Фрагмент документа:
++++++
Томск. Изд-во Томского университета. 1978. 172 с. Тираж 500. Цена 1 руб. 10 коп.
Доцент Кемеровского пединститута кандидат исторических наук Л. Н. Хмылев поставил перед собой задачу: "Показать процесс становления методологии истории как специальной дисциплины в русской буржуазной историографии" (с. 9). При этом автор исходит из положения о формировании в ней на рубеже XIX в. теории исторического познания как самостоятельной области исследования1 (с. 9). Работа посвящена обоснованию и конкретизации этой идеи. Хронологические рамки труда - 90-е годы XIX в. - 1917 год.
Автор специально не рассматривает творчество ряда крупных историков, живших в указанный период и продолжавших оказывать заметное влияние на развитие исторической науки (таких, как М. М. Ковалевский, П. Г. Виноградов, Н. И. Кареев), поскольку взгляды их сформировались в предшествующее время. Подавляющее большинство из них были сторонниками "первого", или классического позитивизма. Впрочем, автор учитывает воздействие этого поколения историков на русскую историческую науку (с. 99). Единственное исключение он делает для В. И. Герье, мировоззрение которого отождествляется с "неохристианством", возникшим в русской историографии после революции 1905 года. Насколько оправданным можно считать то, что автор не занимается историками - позитивистами первой генерации, настолько искусственным выглядит включение Герье в одно религиозное направление с такими людьми, как А. С. Вязигин, Л. П. Карсавин, Е. Н. Трубецкой (с. 147, 150). В результате на одну доску поставлены лидеры "неохристианства" и Герье, человек совсем другой эпохи, предшествовавшей позитивизму, учитель Виноградова и Кареева. По-видимому, автора натолкнули на это тематика ряда произведений Герье, их религиозные сюжеты, пиетет Герье к последним. При этом не было в достаточной степени учтено, с каких мировоззренческих позиций они интерпретировались. Может быть, сближение произошло и по причине недостаточно четко выделенного Л. Н. Хмылевым критерия принадлежности к "неохристианской" школе, который надо искать не в сфере того, что изучает историк, а в том, как он это делает. Герье, конечно, во многом еще был гегельянцем, высоко оценивал роль христианства в становлении человечества, и в этой связи стремился "создать проникнутую духом религии концепцию средних веков" (с. 147). Однако автор не может привести ни одного факта в пользу того, что Герье стремился к религиозной интерпретации или мистификации исторического процесса. Картина несовпадения мировоззрения Герье и "неохристиан" была бы еще разительнее, если бы автор в большей степени обрисовал сходство "неохристиан" с такими людьми, как С. Булгаков, Н. Бердяев, В. С. Соловьев, их философскими единомышленниками. Нельзя сказать, что Л. Н. Хмылев этой близости совсем не заметил, но вся проблема сужена им до учения о так называемом "всеединстве" и изложена в одном примечании (с. 167).
++++++
Предоставленные записи:
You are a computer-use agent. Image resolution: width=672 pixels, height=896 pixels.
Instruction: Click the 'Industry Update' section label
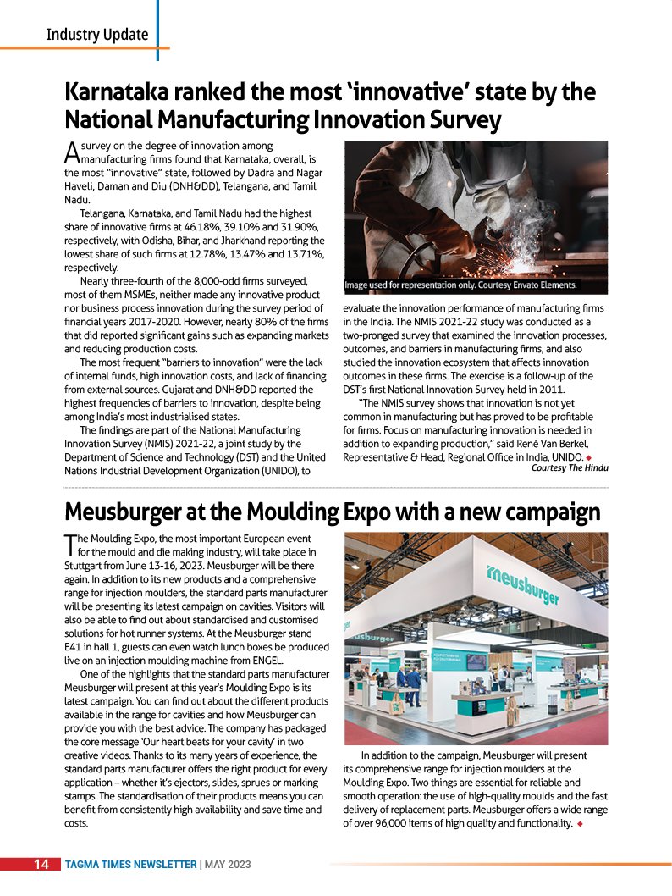(x=96, y=35)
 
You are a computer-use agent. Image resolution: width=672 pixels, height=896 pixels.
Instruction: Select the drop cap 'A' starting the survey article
(x=71, y=152)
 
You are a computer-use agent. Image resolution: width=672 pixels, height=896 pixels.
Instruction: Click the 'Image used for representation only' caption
(x=460, y=285)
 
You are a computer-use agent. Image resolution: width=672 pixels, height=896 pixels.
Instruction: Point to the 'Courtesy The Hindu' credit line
(x=569, y=467)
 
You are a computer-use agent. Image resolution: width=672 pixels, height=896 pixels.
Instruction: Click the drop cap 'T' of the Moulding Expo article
(x=70, y=543)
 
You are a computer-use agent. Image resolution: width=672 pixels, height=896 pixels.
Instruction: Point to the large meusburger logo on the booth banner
(x=523, y=584)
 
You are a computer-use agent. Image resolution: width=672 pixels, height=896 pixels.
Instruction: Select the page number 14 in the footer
(x=41, y=865)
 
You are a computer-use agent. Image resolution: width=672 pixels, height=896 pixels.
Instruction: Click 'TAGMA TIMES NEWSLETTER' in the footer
(x=131, y=865)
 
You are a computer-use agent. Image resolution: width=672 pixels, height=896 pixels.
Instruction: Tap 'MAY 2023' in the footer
(x=227, y=865)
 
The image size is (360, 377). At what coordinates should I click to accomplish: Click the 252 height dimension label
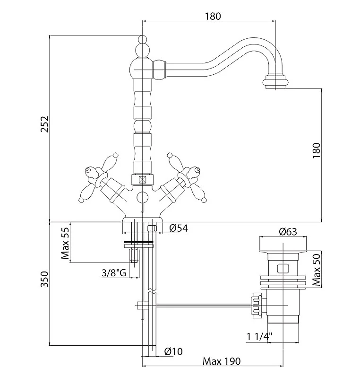click(x=44, y=124)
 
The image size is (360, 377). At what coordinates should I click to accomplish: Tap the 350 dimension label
click(x=44, y=279)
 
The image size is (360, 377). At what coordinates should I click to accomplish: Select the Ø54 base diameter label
click(x=179, y=228)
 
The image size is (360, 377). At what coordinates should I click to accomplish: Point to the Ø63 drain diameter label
click(x=288, y=232)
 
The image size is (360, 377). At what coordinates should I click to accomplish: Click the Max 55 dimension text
click(x=65, y=243)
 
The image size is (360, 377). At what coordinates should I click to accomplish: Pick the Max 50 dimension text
click(x=317, y=270)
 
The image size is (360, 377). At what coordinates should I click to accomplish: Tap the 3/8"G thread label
click(x=114, y=273)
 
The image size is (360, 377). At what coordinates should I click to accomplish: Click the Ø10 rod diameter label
click(x=173, y=351)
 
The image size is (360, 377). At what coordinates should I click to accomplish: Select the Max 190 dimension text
click(x=222, y=361)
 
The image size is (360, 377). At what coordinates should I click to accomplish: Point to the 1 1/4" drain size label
click(x=260, y=336)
++++++
Письменное задание:
Соответствуют ли текстовой рецензии на книгу Л. Н. Хмылева утверждения (а), (б) и (в)? На каждое ответьте «да» или «нет» и точно процитируйте решающие слова рецензии: (а) хронологические рамки труда охватывают время с 90-х годов XIX в. по 1917 год; (б) автор книги подробно рассматривает творчество М. М. Ковалевского; (в) тираж издания составляет 1000 экземпляров. Записи здесь не понадобятся.

Результат упражнения:
(а) Да: «Хронологические рамки труда - 90-е годы XIX в. - 1917 год».
(б) Нет: «Автор специально не рассматривает творчество ряда крупных историков».
(в) Нет: «Тираж 500».